Based out of Williamsburg, VA, Hornsby first rose to national prominence with The Way It Is, his 1986 Grammy-winning debut album with The Range. The title track became the most-played song on American radio in 1987 while Tupac Shakur’s timeless song “Changes” builds on “The Way It Is” and set the stage for many subsequent versions of the track, including Polo G’s current single “Wishing For A Hero.” In 1991, Hornsby collaborated with Bonnie Raitt, playing on her iconic hit “I Can’t Make You Love Me.” Additionally, Hornsby was a part-time member of the Grateful Dead from September 1990 to March 1992, performing over 100 concerts in America and Europe.

By mid-March 2020 Bruce Hornsby, in that now historical year, had completed a brief tour of five concerts. “Then all of a sudden, wham!” Hornsby remembers, “Everything shut down.” With “Non-Secure Connection” to release in summer, Hornsby began promoting the album. “So that was fine,” he says, following with an innocent refrain that would become spooky that pre-spring among active musicians globally: “But our tours got postponed or cancelled.”

“’Flicted,” the album Hornsby then began to create, marks the conclusion of what Hornsby calls a trilogy, inaugurated with the lauded “Absolute Zero” (2019,) in which the native and longtime resident of Williamsburg, Virginia intermingles his diverse musical passions, recording not exactly a self-invented genre but a world of vibrant sound and text all Hornsby’s own.

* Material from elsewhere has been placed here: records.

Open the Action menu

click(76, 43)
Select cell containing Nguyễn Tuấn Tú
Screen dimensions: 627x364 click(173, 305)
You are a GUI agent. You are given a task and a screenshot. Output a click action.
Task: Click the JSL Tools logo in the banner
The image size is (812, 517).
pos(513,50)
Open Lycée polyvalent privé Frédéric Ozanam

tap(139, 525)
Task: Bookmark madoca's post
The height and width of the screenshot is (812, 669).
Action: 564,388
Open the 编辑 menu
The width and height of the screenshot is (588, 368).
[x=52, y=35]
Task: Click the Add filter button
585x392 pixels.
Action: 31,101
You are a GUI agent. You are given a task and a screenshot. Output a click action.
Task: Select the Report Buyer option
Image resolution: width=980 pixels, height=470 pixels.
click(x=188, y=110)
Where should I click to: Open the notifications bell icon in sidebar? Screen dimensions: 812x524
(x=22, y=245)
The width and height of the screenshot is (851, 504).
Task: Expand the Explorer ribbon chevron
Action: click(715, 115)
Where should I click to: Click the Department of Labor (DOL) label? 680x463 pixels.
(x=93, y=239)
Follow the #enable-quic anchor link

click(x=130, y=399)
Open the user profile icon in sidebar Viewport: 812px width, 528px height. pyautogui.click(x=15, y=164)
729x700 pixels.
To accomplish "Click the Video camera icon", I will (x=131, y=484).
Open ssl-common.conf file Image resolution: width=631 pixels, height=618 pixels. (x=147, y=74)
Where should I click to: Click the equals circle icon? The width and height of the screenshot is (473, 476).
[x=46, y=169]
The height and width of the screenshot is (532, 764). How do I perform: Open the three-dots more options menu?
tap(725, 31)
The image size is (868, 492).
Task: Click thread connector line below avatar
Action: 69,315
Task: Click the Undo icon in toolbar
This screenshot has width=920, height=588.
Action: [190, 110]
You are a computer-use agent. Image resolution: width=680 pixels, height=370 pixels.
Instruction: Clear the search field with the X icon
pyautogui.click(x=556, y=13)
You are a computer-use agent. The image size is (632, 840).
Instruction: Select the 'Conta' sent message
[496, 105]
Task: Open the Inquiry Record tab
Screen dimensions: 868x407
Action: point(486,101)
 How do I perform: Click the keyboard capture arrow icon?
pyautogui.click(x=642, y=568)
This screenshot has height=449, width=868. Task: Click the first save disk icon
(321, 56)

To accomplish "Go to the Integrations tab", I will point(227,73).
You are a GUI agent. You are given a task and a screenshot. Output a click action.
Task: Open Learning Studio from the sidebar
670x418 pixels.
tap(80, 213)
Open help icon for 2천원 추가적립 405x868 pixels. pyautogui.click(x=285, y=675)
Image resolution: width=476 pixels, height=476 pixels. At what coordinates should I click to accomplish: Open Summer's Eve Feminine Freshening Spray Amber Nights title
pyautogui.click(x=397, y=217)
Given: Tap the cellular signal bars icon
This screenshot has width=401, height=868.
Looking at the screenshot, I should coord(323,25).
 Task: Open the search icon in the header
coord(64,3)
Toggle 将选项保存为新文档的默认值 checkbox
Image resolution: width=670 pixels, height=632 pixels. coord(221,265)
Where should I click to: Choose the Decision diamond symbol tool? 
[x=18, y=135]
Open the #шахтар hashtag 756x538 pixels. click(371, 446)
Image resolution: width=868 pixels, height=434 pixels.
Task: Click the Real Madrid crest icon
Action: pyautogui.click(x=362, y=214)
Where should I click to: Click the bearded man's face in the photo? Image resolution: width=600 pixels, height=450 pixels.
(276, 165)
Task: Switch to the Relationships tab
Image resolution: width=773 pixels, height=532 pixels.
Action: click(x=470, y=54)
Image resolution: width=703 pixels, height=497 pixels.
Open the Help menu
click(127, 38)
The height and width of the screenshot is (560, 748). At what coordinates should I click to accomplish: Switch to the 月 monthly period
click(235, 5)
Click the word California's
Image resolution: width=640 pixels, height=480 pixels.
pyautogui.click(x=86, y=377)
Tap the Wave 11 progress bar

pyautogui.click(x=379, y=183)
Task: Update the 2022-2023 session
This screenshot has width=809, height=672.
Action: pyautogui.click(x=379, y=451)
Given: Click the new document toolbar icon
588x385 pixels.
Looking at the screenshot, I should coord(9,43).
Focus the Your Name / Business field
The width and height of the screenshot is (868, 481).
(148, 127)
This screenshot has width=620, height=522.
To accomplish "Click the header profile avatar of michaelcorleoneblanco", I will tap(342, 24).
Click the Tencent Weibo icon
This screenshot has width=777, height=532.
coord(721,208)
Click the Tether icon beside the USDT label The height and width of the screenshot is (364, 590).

The twelve songs that comprise “’Flicted’ take their starting points from soundtrack scoring, the visuals-linked area of music composition with a distinguished history. Inexorably at home, Hornsby investigated again the “cues” he had written for the director Spike Lee, with whom Hornsby has worked since 1990. These abbreviated instrumental score passages had sparked song creation on his two previous albums.

“I was stuck in my house,” Hornsby says, “so I gathered up some cues I hadn’t used on ‘Absolute Zero’ and ‘Non-Secure Connection.” Additionally, he considered closely a riff he had asked a collaborator from ‘Absolute Zero’ – Blake Mills, a Los Angeles songwriter-producer and, as Hornsby describes him, “sprung-from-Zeus guitarist” – to record. “Blake gave me,” Hornsby says, “about a minute-and-a-half of this little thing.” For the final installment of his trilogy, Bruce Hornsby was off to the races.

And yet, the 2020 routes of the “’Flicted” songs were less determined by European and American 20th -century modern classical composition than by the fleet ear-bud zings and danceable grooves of 21st-century high-speed rail: This is a Bruce Hornsby album informed by the lucid atonal challenges and serialist dissonant flows of its two predecessors but significantly more pop. Produced by Tony Berg, who adds his sense of 1960s Los Angeles studio rock to the mix, and Hornsby, the broad impression “’Flicted” builds is not divorced from the formally advanced “electric pop” of, say, a heavily streamed Taylor Swift-Zayn Malik duet. This is bold.